Initiative Biotechnologie 2020+

Der nächsten Generation biotechnologischer Verfahren den Weg bereiten: Vor zehn Jahren hat das BMBF zusammen mit den großen Forschungsorganisationen und den Hochschulen die Initiative „Biotechnologie 2020+“ gestartet.

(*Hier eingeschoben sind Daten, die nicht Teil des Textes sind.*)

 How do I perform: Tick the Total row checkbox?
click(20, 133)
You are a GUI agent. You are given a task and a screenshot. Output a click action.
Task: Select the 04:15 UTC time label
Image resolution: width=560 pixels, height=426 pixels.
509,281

Seitdem ist viel passiert: In zahlreichen Kongressen, Fachgesprächen sowie mehr als einhundert Förderprojekten haben Akteure in Deutschland technologisch die Weichen für die industrielle Biotechnologie der Zukunft gestellt. Ein kompakter Rückblick.

Biotechnologie 2020+
Quelle: 
Benjamin Stolzenberg für BMBF

Die Initiative „Nächste Generation biotechnologischer Verfahren – Biotechnologie 2020+“ hat das Bundesministerium für Bildung und Forschung (BMBF) im Jahre 2010 gemeinsam mit den großen Forschungsorganisationen und den Hochschulen gestartet. Damit war es gelungen, eine große Vielfalt an relevanten Forschungsakteuren aus Wissenschaft und Wirtschaft zusammenzubringen. Aus einem Strategieprozess ging eine Roadmap hervor, die wiederum Grundlage für neue Fördermaßnahmen zur Zukunft der Biotechnologie waren. Insgesamt hat das BMBF rund 121 Mio. Euro in 118 Forschungsprojekte im Rahmen von Biotechnologie 2020+ investiert.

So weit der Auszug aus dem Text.